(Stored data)
--
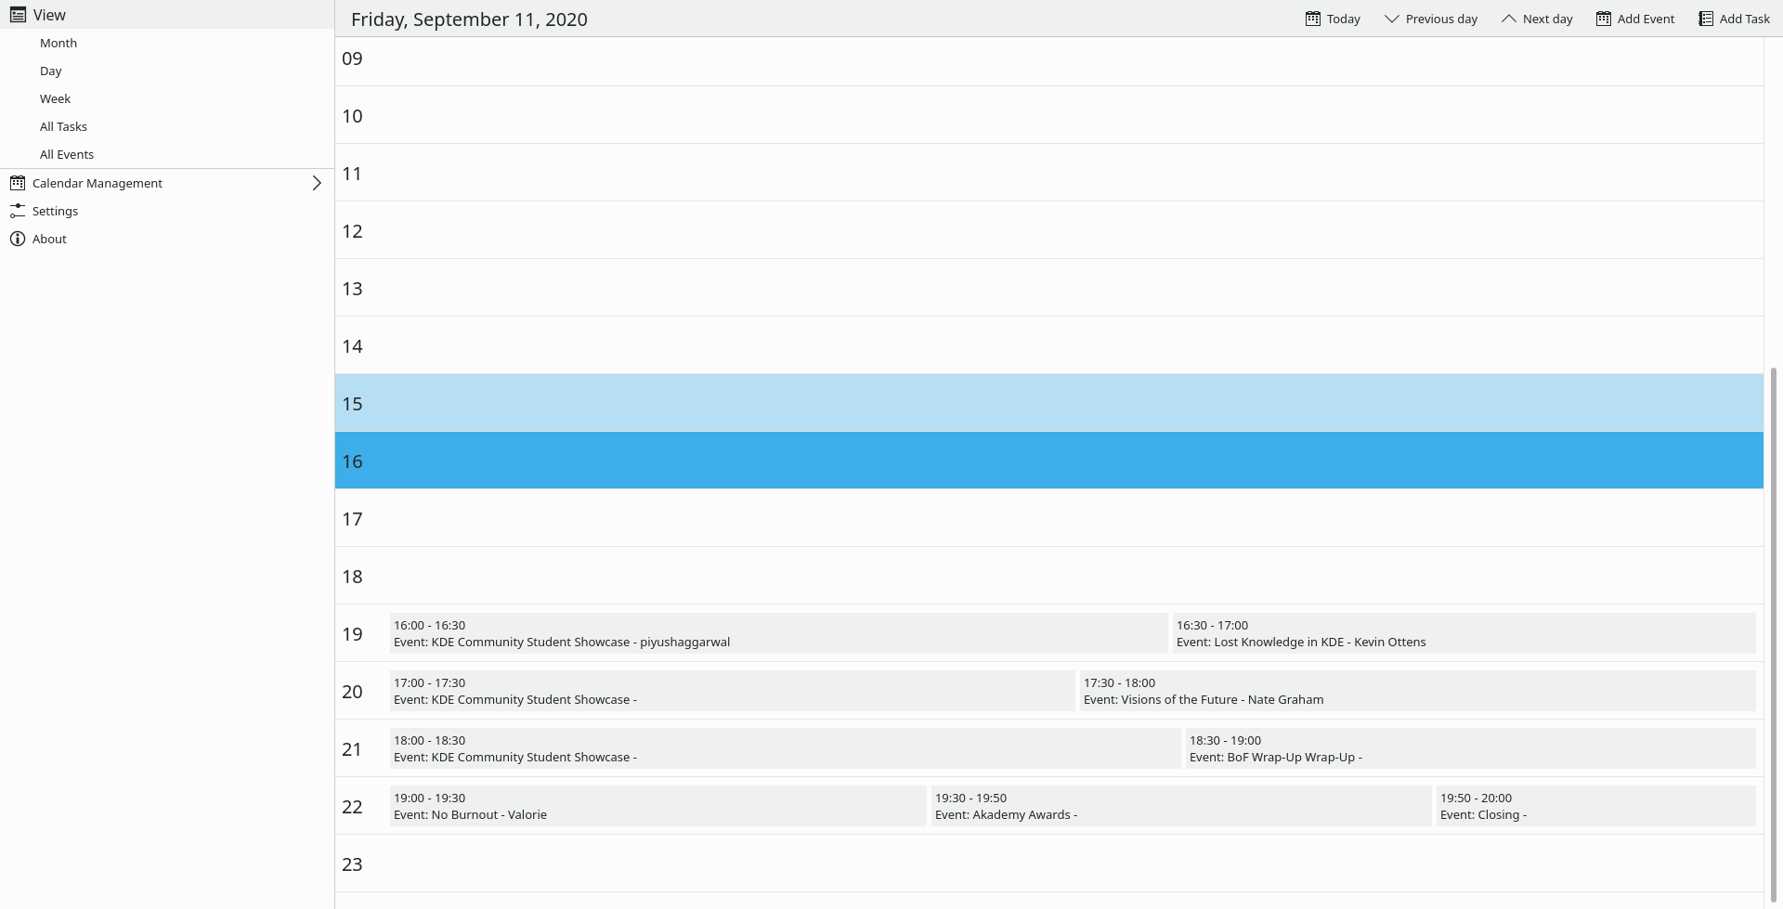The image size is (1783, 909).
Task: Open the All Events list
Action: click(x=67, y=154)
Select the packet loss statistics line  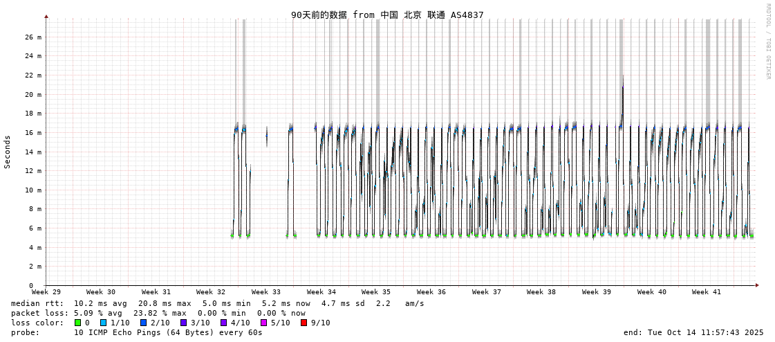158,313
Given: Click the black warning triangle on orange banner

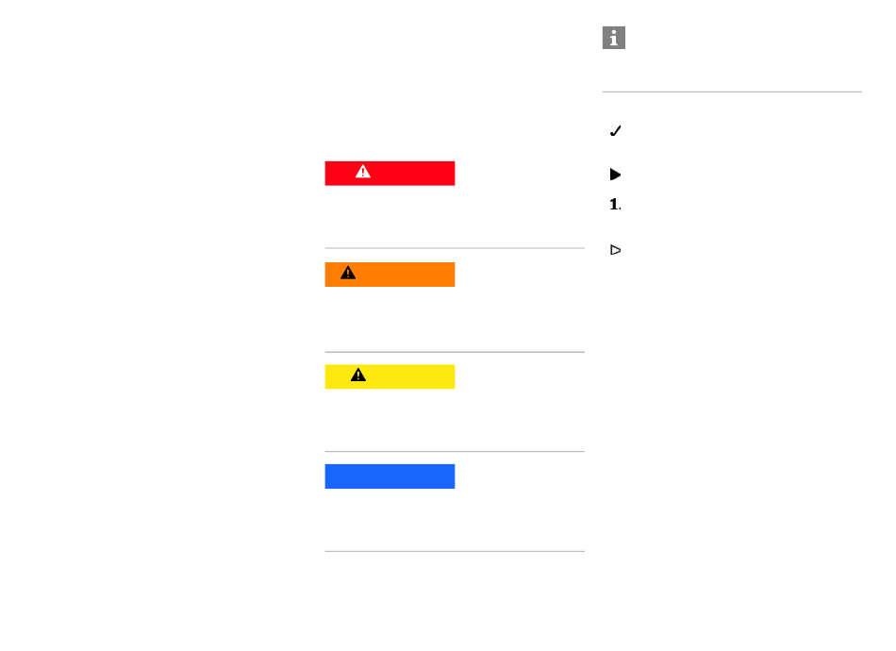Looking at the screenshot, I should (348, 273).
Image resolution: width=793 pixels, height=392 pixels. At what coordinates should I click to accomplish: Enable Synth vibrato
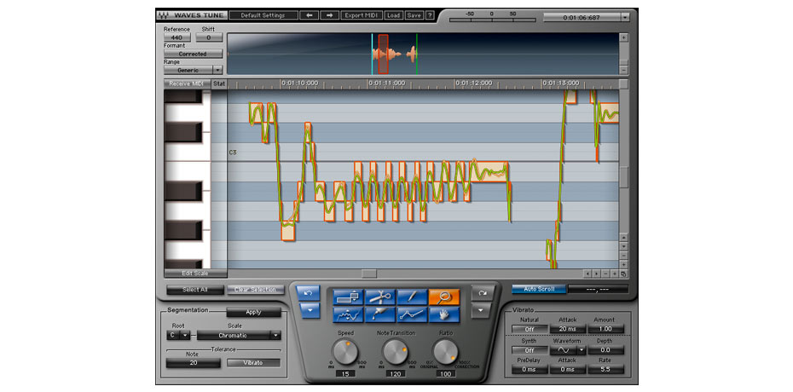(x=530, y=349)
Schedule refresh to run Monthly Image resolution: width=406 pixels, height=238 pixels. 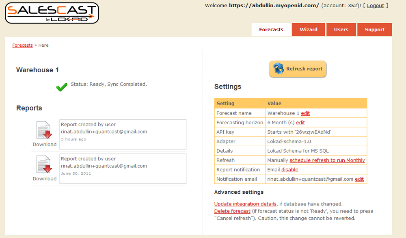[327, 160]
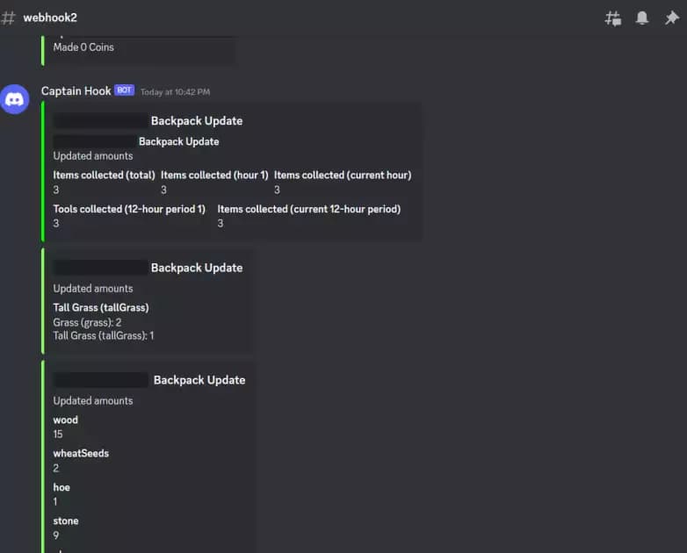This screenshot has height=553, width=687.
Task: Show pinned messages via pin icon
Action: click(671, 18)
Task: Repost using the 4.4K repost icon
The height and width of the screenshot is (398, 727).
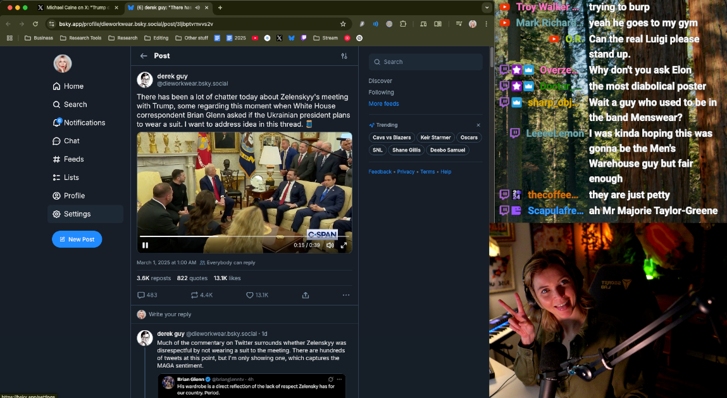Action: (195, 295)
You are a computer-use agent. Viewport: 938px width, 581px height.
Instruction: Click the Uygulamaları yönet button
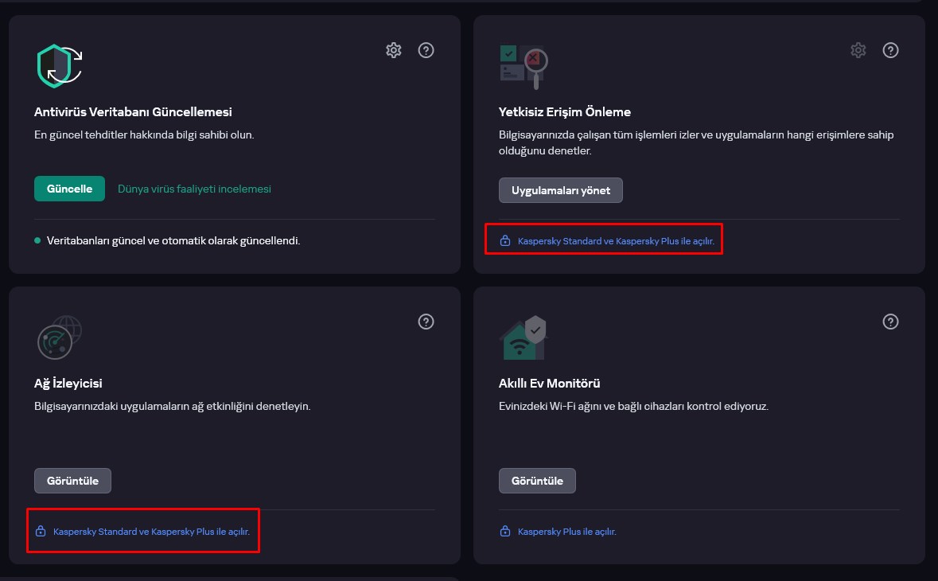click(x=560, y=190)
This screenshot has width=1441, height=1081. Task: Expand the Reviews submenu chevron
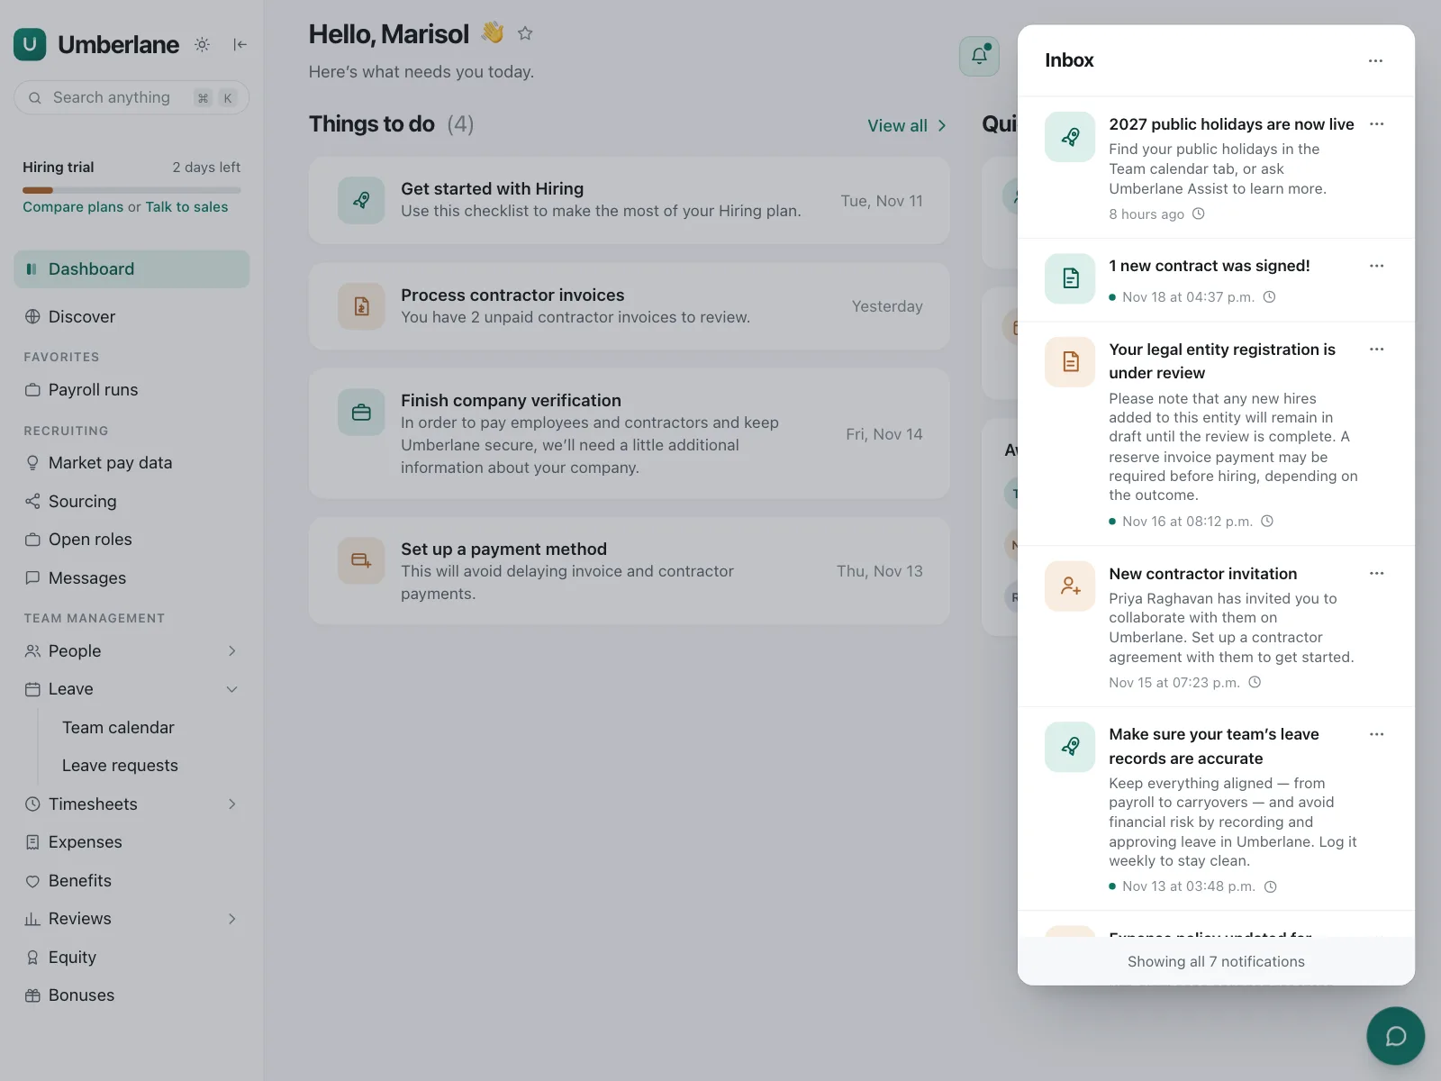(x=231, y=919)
--
In the stretch from the line containing "This screenshot has width=1441, height=1081." through the end of the records, swap "Reviews" for "Reports" and rewrite those lines with nothing else changed. Leave the pictures out of your answer.

This screenshot has width=1441, height=1081. Task: Expand the Reports submenu chevron
(x=231, y=919)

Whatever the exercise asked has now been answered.